The latest update to the hugely popular mobile game Pokémon Go aims to prevent trainers catching Pokémon while driving.
The new feature picks up when a player is travelling above a speed possible by the average human on-foot, sends an in-app notification and asks the player to confirm if they are driving.
Reports of accidents caused by people who take their eyes of the road when a rare creature is spotted on their smartphone screens have come in from Singapore, Australia and the US.
The feature is a warning and allows the driver to bypass the notification if they wish, by saying they are a passenger, even when they are not.

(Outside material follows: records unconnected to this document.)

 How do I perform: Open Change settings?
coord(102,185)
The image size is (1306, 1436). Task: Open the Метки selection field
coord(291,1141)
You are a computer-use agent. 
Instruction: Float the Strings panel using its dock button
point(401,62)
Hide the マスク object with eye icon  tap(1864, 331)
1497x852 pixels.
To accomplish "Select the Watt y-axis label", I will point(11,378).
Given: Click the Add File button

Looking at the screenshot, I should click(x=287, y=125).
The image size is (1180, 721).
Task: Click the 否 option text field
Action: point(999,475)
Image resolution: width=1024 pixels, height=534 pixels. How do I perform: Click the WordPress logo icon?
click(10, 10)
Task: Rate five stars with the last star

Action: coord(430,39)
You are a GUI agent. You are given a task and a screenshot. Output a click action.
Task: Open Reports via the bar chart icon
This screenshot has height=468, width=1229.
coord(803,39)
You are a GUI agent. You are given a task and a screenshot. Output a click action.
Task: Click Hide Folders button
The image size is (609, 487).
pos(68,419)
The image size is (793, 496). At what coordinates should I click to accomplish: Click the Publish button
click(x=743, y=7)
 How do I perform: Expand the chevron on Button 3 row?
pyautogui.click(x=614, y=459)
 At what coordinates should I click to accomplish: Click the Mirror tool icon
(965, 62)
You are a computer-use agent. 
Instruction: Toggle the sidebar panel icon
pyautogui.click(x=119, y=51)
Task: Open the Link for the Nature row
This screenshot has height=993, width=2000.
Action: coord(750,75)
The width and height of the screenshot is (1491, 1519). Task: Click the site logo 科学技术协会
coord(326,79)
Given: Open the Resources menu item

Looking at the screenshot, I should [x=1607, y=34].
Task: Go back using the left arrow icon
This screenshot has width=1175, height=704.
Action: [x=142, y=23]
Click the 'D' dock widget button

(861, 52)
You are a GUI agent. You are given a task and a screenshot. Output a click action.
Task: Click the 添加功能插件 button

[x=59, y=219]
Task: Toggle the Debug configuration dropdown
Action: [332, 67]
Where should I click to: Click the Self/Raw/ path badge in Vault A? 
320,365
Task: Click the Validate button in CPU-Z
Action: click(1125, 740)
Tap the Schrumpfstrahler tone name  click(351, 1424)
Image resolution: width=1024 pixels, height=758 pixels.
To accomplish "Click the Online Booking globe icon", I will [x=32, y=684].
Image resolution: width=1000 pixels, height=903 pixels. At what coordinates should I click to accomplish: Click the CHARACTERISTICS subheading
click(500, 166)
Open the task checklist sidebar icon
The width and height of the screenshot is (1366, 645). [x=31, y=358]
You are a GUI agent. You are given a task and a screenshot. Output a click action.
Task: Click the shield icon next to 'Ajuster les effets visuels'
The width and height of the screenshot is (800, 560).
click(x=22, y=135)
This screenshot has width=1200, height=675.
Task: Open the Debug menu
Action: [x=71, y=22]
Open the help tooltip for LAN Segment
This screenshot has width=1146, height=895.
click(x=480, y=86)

The free-to-play location-based augmented reality mobile game is available in the US, Canada, the UK, Europe, Japan, Hong Kong and Australia.
Last week, the company announced it is now available in 15 new countries across Asia and the Oceania, although not China or India yet.
However, this has not stopped people side-loading the app and playing it in other countries, such as South Africa.
Other features in the updated version of 0.33.0 for Android and 1.3.0 for iOS devices include improvements to the accuracy of a curveball throw, fixes to bugs that previously prevented points for good throws, the ability to change a username once and the re-enablement of the battery-saver mode.
The previous update did away with a tracking feature which showed when Pokémon were around the user and used footprints to represent how near or far the creature was.
The developers said in a statement they are testing a variation of the "Nearby Pokémon" feature with a subset of users.